### How to complete this task
The output should match the data below line for line.

### Task data

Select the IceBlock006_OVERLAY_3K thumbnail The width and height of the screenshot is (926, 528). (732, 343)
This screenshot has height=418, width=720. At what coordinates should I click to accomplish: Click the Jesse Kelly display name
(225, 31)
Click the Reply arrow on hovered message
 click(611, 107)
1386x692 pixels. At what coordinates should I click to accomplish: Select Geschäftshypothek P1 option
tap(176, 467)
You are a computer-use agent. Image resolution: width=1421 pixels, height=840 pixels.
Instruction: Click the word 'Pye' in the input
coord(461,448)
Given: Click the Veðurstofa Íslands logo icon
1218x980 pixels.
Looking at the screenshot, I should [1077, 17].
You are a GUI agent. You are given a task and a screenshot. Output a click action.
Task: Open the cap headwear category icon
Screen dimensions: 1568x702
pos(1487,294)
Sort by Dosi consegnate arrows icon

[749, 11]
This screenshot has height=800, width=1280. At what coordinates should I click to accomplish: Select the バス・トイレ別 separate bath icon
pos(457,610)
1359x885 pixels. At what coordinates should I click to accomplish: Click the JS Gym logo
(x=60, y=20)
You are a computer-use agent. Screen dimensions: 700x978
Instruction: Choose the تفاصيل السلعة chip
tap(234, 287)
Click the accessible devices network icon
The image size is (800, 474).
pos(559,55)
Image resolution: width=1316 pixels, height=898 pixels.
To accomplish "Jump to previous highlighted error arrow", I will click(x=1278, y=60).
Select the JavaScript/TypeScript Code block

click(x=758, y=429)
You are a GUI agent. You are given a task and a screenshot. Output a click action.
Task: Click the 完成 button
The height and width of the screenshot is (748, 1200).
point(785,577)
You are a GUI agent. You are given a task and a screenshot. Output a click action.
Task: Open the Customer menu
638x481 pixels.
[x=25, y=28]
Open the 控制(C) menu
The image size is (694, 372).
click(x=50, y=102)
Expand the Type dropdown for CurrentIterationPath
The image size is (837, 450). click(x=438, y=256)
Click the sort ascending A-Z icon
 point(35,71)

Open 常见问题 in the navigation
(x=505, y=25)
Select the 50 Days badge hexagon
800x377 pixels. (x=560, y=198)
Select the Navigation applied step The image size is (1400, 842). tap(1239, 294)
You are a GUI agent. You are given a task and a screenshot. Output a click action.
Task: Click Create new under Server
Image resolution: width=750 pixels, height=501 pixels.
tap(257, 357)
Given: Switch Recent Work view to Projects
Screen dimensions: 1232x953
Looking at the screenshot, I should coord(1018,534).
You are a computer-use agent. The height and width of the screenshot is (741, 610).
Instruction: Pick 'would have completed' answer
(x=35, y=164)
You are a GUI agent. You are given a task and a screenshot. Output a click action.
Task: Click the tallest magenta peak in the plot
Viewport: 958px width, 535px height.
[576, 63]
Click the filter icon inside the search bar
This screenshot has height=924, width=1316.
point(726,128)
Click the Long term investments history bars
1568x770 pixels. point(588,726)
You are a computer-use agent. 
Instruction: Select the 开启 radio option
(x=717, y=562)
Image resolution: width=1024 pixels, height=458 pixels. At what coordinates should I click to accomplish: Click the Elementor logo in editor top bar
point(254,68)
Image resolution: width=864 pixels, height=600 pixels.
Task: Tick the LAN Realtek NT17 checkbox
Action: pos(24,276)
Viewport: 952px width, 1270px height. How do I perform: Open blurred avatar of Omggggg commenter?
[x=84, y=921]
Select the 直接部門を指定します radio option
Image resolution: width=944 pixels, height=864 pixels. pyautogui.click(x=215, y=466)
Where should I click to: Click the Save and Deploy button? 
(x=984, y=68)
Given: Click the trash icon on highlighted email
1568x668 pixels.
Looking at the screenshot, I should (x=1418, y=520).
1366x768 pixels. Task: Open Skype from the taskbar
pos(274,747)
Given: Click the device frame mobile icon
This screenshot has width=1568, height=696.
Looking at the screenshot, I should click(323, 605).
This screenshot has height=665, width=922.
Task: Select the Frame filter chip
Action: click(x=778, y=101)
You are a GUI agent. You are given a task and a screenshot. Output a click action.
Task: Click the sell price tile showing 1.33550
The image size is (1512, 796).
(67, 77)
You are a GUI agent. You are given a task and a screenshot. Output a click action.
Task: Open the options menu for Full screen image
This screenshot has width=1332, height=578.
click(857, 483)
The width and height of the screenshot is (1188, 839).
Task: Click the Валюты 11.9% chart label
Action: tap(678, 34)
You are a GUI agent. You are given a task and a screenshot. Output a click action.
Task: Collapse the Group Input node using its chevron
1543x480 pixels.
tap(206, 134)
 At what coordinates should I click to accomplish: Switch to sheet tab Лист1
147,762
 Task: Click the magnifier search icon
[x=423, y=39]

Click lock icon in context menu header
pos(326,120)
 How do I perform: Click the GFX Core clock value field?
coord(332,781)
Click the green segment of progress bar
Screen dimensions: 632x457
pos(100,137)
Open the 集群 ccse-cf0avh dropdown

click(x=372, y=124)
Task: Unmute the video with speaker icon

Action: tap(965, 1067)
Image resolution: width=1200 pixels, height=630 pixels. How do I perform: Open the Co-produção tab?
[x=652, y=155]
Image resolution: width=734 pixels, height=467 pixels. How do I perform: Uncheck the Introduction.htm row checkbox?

### Result for this exercise
Select the IceBlock006_OVERLAY_3K thumbnail The width and height of the screenshot is (926, 528). (732, 343)
This screenshot has height=418, width=720. At what coordinates should I click to accomplish: Click the Jesse Kelly display name
(225, 31)
Click the Reply arrow on hovered message
 click(611, 107)
1386x692 pixels. At what coordinates should I click to accomplish: Select Geschäftshypothek P1 option
tap(176, 467)
You are a computer-use agent. Image resolution: width=1421 pixels, height=840 pixels.
Instruction: Click the word 'Pye' in the input
coord(461,448)
Given: Click the Veðurstofa Íslands logo icon
1218x980 pixels.
Looking at the screenshot, I should [1077, 17].
You are a GUI agent. You are given a task and a screenshot. Output a click action.
Task: Open the cap headwear category icon
Screen dimensions: 1568x702
pos(1487,294)
Sort by Dosi consegnate arrows icon

[749, 11]
This screenshot has height=800, width=1280. At what coordinates should I click to accomplish: Select the バス・トイレ別 separate bath icon
pos(457,610)
1359x885 pixels. At what coordinates should I click to accomplish: Click the JS Gym logo
(x=60, y=20)
You are a computer-use agent. Screen dimensions: 700x978
Instruction: Choose the تفاصيل السلعة chip
tap(234, 287)
Click the accessible devices network icon
The image size is (800, 474).
pos(559,55)
Image resolution: width=1316 pixels, height=898 pixels.
To accomplish "Jump to previous highlighted error arrow", I will click(x=1278, y=60).
Select the JavaScript/TypeScript Code block

click(x=758, y=429)
You are a GUI agent. You are given a task and a screenshot. Output a click action.
Task: Click the 完成 button
The height and width of the screenshot is (748, 1200).
point(785,577)
You are a GUI agent. You are given a task and a screenshot. Output a click action.
Task: Open the Customer menu
638x481 pixels.
[x=25, y=28]
Open the 控制(C) menu
The image size is (694, 372).
click(x=50, y=102)
Expand the Type dropdown for CurrentIterationPath
The image size is (837, 450). click(x=438, y=256)
Click the sort ascending A-Z icon
 point(35,71)

Open 常见问题 in the navigation
(x=505, y=25)
Select the 50 Days badge hexagon
800x377 pixels. (x=560, y=198)
Select the Navigation applied step The image size is (1400, 842). tap(1239, 294)
You are a GUI agent. You are given a task and a screenshot. Output a click action.
Task: Click Create new under Server
Image resolution: width=750 pixels, height=501 pixels.
tap(257, 357)
Given: Switch Recent Work view to Projects
Screen dimensions: 1232x953
Looking at the screenshot, I should coord(1018,534).
You are a computer-use agent. The height and width of the screenshot is (741, 610).
Instruction: Pick 'would have completed' answer
(x=35, y=164)
You are a GUI agent. You are given a task and a screenshot. Output a click action.
Task: Click the tallest magenta peak in the plot
Viewport: 958px width, 535px height.
[576, 63]
Click the filter icon inside the search bar
This screenshot has height=924, width=1316.
point(726,128)
Click the Long term investments history bars
1568x770 pixels. point(588,726)
You are a computer-use agent. 
Instruction: Select the 开启 radio option
(x=717, y=562)
Image resolution: width=1024 pixels, height=458 pixels. At what coordinates should I click to accomplish: Click the Elementor logo in editor top bar
point(254,68)
Image resolution: width=864 pixels, height=600 pixels.
Task: Tick the LAN Realtek NT17 checkbox
Action: pos(24,276)
Viewport: 952px width, 1270px height. How do I perform: Open blurred avatar of Omggggg commenter?
[x=84, y=921]
Select the 直接部門を指定します radio option
Image resolution: width=944 pixels, height=864 pixels. pyautogui.click(x=215, y=466)
Where should I click to: Click the Save and Deploy button? 
(x=984, y=68)
Given: Click the trash icon on highlighted email
1568x668 pixels.
Looking at the screenshot, I should (x=1418, y=520).
1366x768 pixels. Task: Open Skype from the taskbar
pos(274,747)
Given: Click the device frame mobile icon
This screenshot has width=1568, height=696.
Looking at the screenshot, I should click(323, 605).
This screenshot has height=665, width=922.
Task: Select the Frame filter chip
Action: click(x=778, y=101)
You are a GUI agent. You are given a task and a screenshot. Output a click action.
Task: Click the sell price tile showing 1.33550
The image size is (1512, 796).
(67, 77)
You are a GUI agent. You are given a task and a screenshot. Output a click action.
Task: Open the options menu for Full screen image
This screenshot has width=1332, height=578.
click(857, 483)
The width and height of the screenshot is (1188, 839).
Task: Click the Валюты 11.9% chart label
Action: tap(678, 34)
You are a GUI agent. You are given a task and a screenshot. Output a click action.
Task: Collapse the Group Input node using its chevron
1543x480 pixels.
tap(206, 134)
 At what coordinates should I click to accomplish: Switch to sheet tab Лист1
147,762
 Task: Click the magnifier search icon
[x=423, y=39]

Click lock icon in context menu header
pos(326,120)
 How do I perform: Click the GFX Core clock value field?
coord(332,781)
Click the green segment of progress bar
Screen dimensions: 632x457
pos(100,137)
Open the 集群 ccse-cf0avh dropdown

click(x=372, y=124)
Task: Unmute the video with speaker icon

Action: tap(965, 1067)
Image resolution: width=1200 pixels, height=630 pixels. How do I perform: Open the Co-produção tab?
[x=652, y=155]
Image resolution: width=734 pixels, height=467 pixels. How do I perform: Uncheck the Introduction.htm row checkbox?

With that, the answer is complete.